自意識過剰



「自分はこうだとか自分の存在とかについての意識」

私の手元にある国語辞典では、「自意識」についてこう説明しています。

そして「自意識過剰」とは、

「他人が自分をどう見ているか気にしすぎる状態」を指します。


『私の足が太いのを見て、友達が笑ってる』

『前髪をちょっと切り過ぎちゃった。変だって思われてる』

『ボクの背が低いからって、そんな馬鹿にしたような目で見るなよ』


こんなふうに自意識過剰な状態にある時は、

自分自身に自信がなくて、

おまけに他人のことも信用していません。

自分のこんな様子を見て、他人が笑うだろう、馬鹿にするだろう

と考えるのは、あなたが自分だけでなく、

他人をもディスカウントしているからです。


「ディスカウントする」というのは、「値引きする」という意味です。

(ディスカウントショップは今やどこにでもありますね。
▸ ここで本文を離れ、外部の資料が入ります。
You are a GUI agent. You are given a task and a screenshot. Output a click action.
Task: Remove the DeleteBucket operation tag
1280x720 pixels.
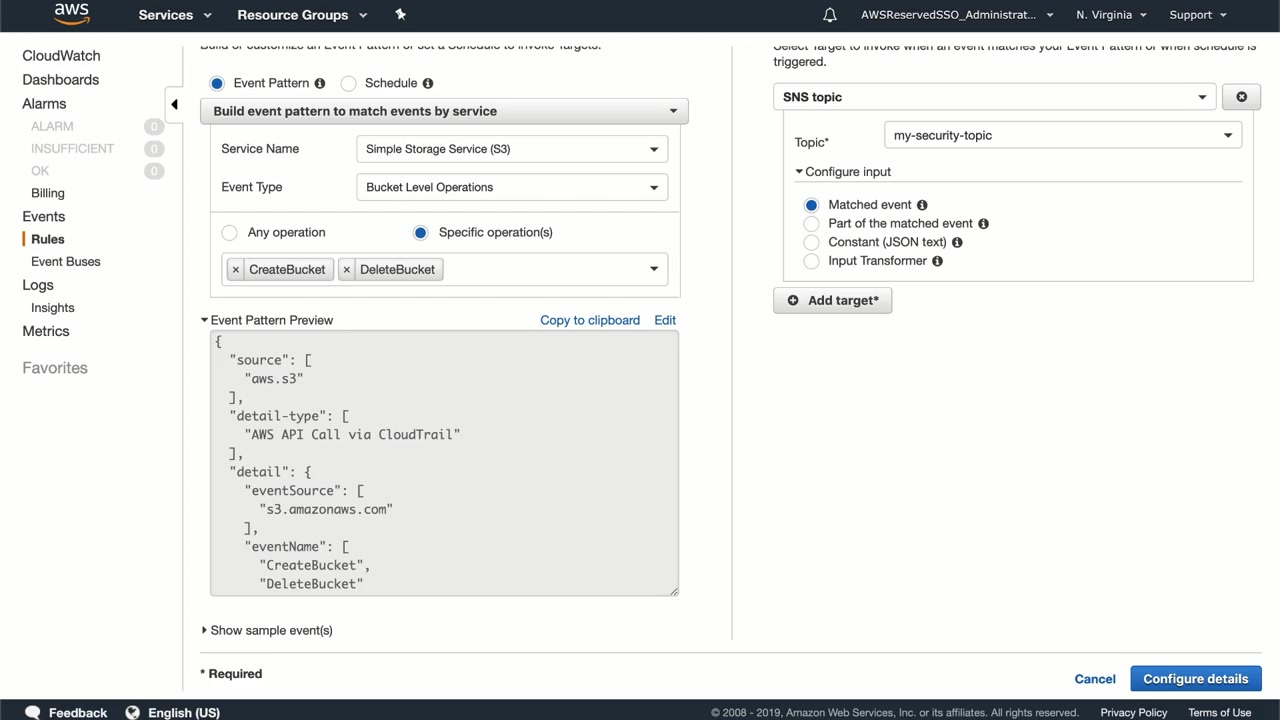347,269
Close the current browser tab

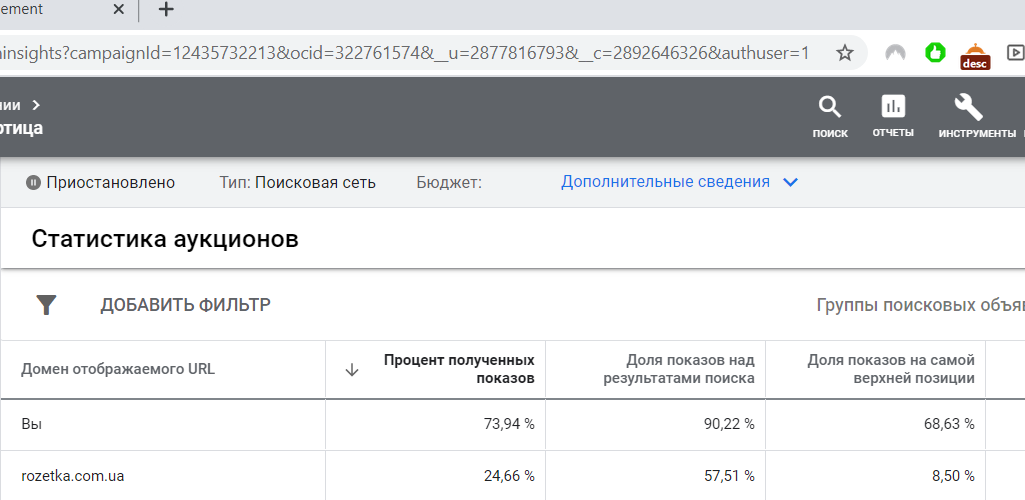[x=118, y=10]
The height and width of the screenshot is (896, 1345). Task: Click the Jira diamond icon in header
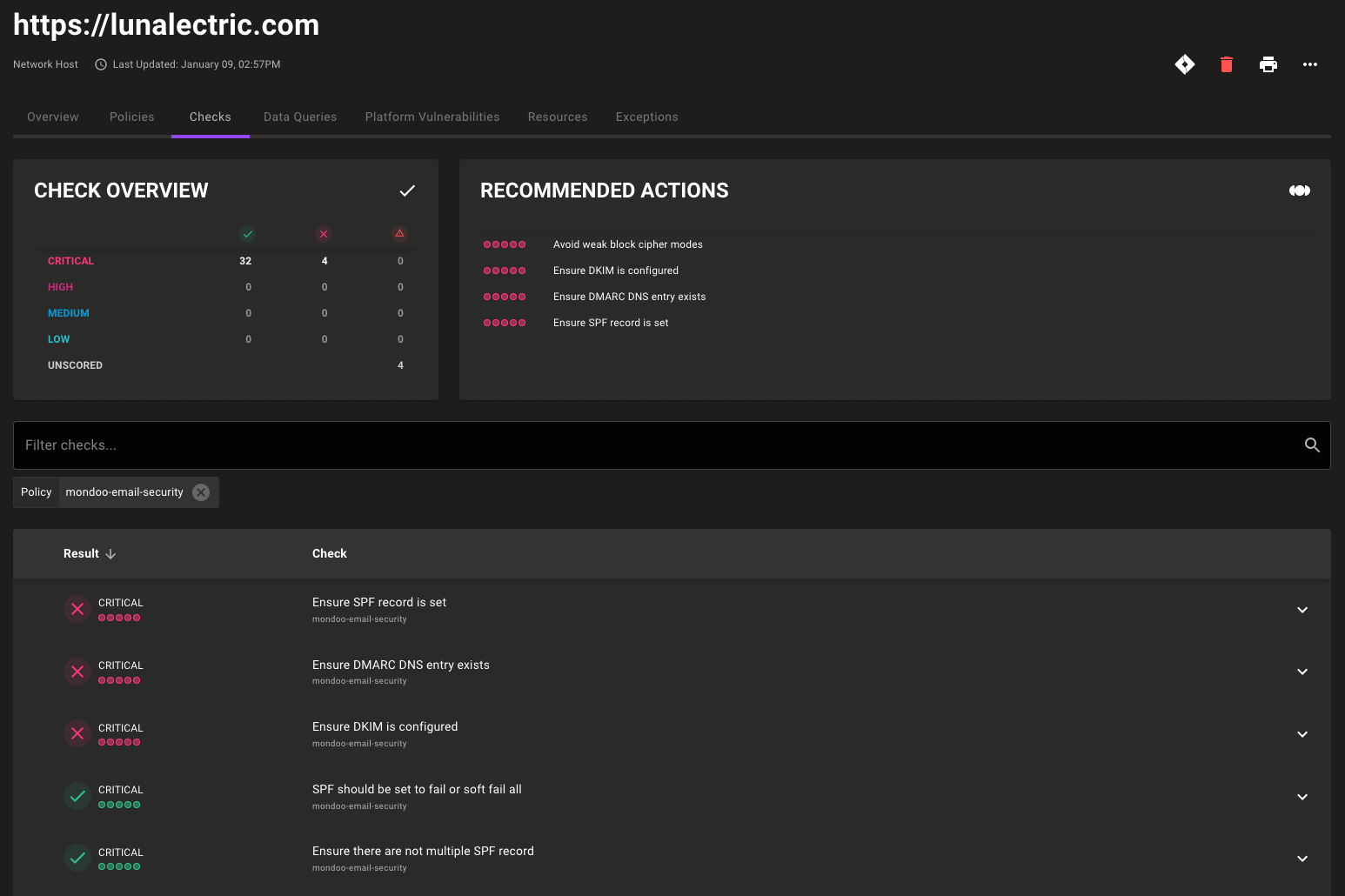[x=1184, y=64]
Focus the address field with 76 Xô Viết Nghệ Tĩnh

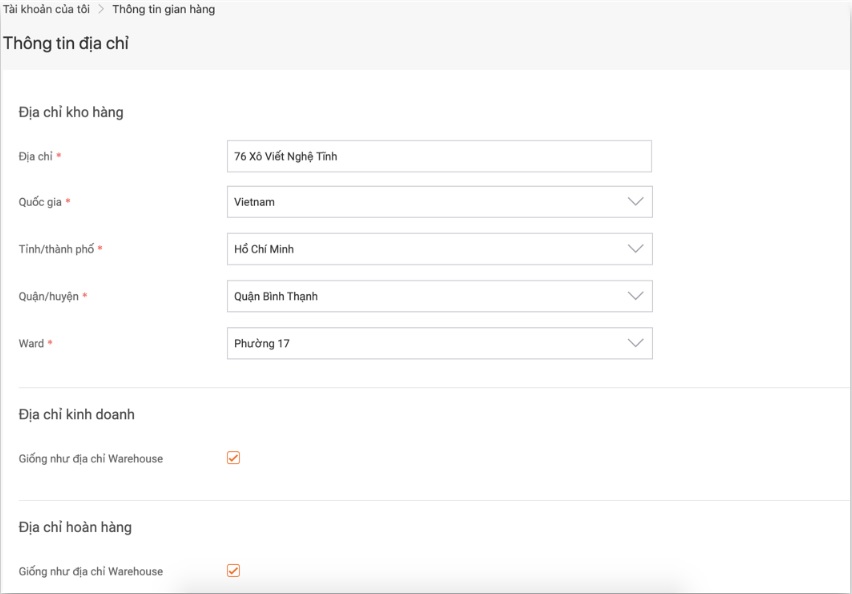(x=439, y=156)
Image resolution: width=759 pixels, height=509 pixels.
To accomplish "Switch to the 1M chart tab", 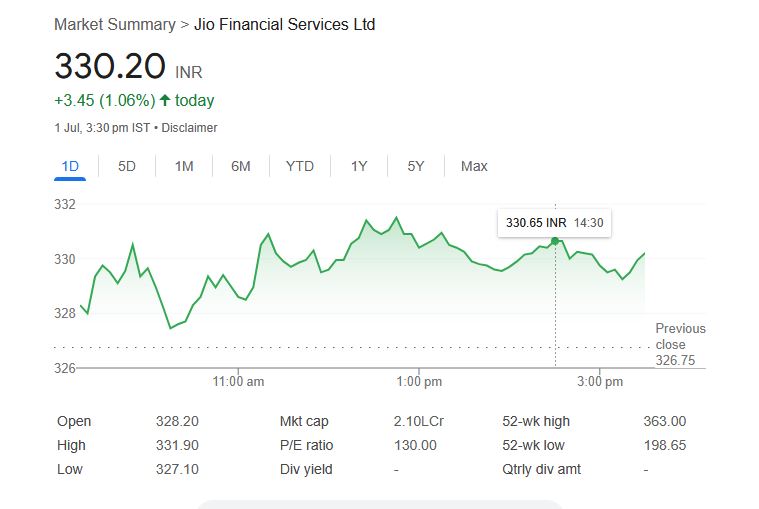I will click(184, 166).
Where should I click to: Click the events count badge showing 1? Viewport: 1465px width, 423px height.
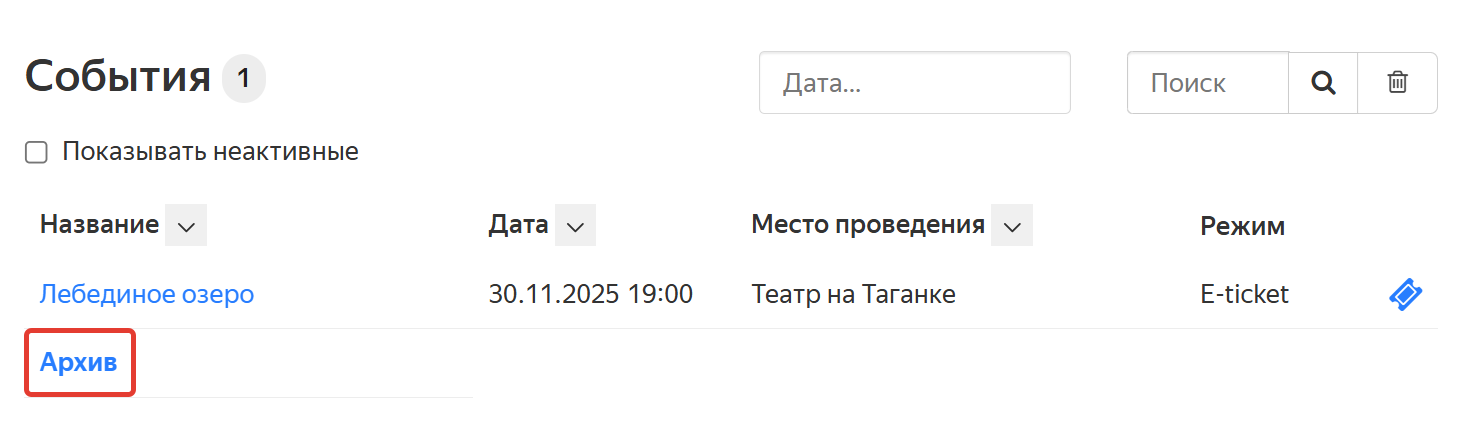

)

もしかしたら他人は、あなたの様子を見ても

そんなふうに思わないかもしれないし、

逆に好意的な気持ちを感じてることだってあるかもしれないのに、

あなたはそれを信じられない。

相手のことをそういう人間だと低く評価している、

つまりディスカウントしているわけです。


けれどそういう考え方の偏り、物事の捉え方のクセといったものは、

いくら指摘されたからといって、急に直せるものではありません。

親に言われ続けた言葉や自分自身の思い込みによって強化された

そのクセは、長い時間をかけて自分の中に

染み込んでしまったものだからです。


私もかつて、かなりの自意識過剰でした。

他人はどう見てるだろう、どう思われてるだろう…、

そんなことばかりが気になって、せっかくの青春時代に、

自由に振舞う楽しさを味わっていなかったように思います。


けれどずいぶん大人になってから、私はようやく気づきました。

本当に自分を苦しめていたのは「他人の目」ではなく、

「他人が見ているだろうという自分勝手な思い込み」に過ぎなかった、

ということに。


自分が見られていると感じるほどに、

実は他人はあなたのことを見ていません。

あなたの全体像は見ていても、あなたの足や前髪に

厳しいチェックを入れたりはしていません。

仮に見ていたとしても、そのことを理由に、

あなた自身のことを低く評価したりすることはありません。


とはいえ思春期の頃には、他人の容姿や行動に過剰な興味を示し、

批判をしたり意地悪を言ったりするタイプの人間が、

一部に存在することは事実です。

私もかつて、そういう人たちの言葉に傷ついてきました。


ただ、そういう人間は実はとても臆病なのです。

他人と自分を比べ、優劣をつけることでしか自分の存在価値を

認められない哀しい人なのです。

そしてほとんどの健全な人たちは、

あなたが気にしている事柄について、

実は物足りないほど、まったく気にかけてもいません。


もし周りが気にかけているとしたら、

それはあなたの容姿そのものではなく、

過剰な自意識によって引き起こされている、

あなたの行動のぎこちなさかもしれません。


あなたのコンプレックスの種は、

実はあなた自身が蒔いたものです。

そしてあなたの自意識過剰の芽は、

あなたの中の思い込みが育てたものです。